MONTESILVANO. Una raccolta firme per intestare la piazza di via Lanciano all’indimenticato parroco del quartiere, don Matteo Crocetta. L’iniziativa è del gruppo social “Nu Seme di Villa Verrocchio”...

MONTESILVANO. Una raccolta firme per intestare la piazza di via Lanciano all’indimenticato parroco del quartiere, don Matteo Crocetta.
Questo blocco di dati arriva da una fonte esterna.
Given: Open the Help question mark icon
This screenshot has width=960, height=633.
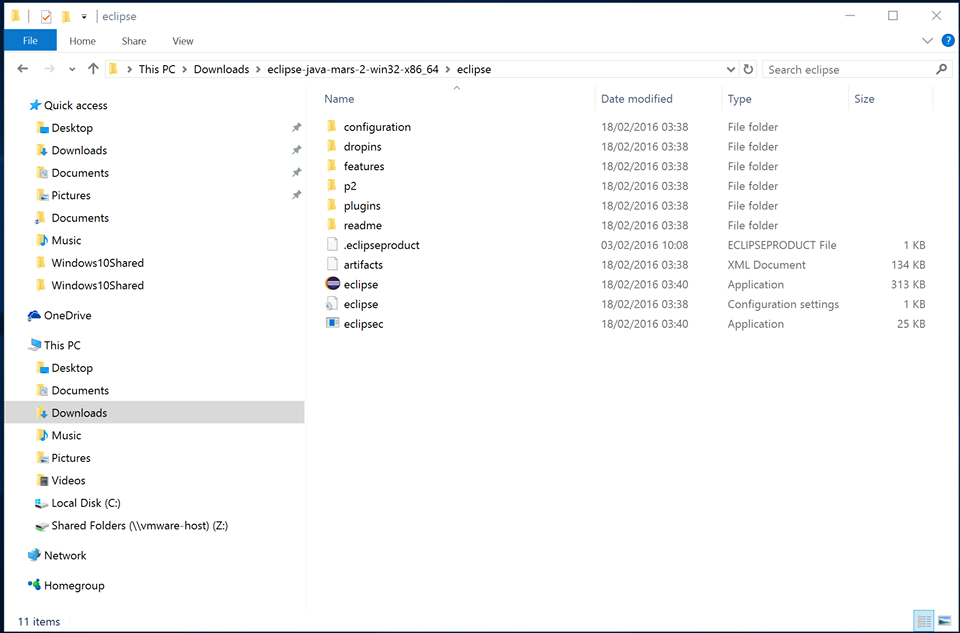Looking at the screenshot, I should point(945,41).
L’iniziativa è del gruppo social “Nu Seme di Villa Verrocchio” che, alla luce dei lavori di restyling che presto interesseranno lo slargo su cui affaccia la chiesa di San Giovanni Bosco, sta chiamando a raccolta tutti coloro che vorrebbero ricordare il sacerdote che, fino al 1985, ha contribuito alla crescita spirituale e non solo del popoloso quartiere di Montesilvano, per poi concludere il suo ministero come confessore nella parrocchia del Sacro Cuore a Pescara.
Partito da un garage in cui celebrare messa a Villa Verrocchio, infatti, nella seconda metà degli anni ’50 don Matteo si fece promotore della costruzione della chiesa del quartiere che avvenne su un terreno donato dalla famiglia di Antonio Verrocchio. Un ricordo ancora vivo tra gli abitanti di Villa Verrocchio, quello di don Matteo, che ha celebrato matrimoni, battesimi e comunioni di migliaia di residenti. Di lui, si ricordano soprattutto l’attenzione verso i giovani, con l’allestimento di biliardini, tavoli da ping pong e giochi in sacrestia, così come l’idea, negli anni ’70, di acquistare strumenti musicali e di creare una band per celebrare le cosiddette “Messe beat”, frequentate a tal punto che, come raccontano i parrocchiani, una domenica l’allora vescovo di Pescara andò in incognito ad assistere alla funzione per vedere dal vivo le ragioni di tale affluenza.
Il progetto per l’intitolazione della piazza finora ha incassato anche il parere favorevole del sindaco Ottavio De Martinis, nato e cresciuto proprio a Villa Verrocchio. (a.l.)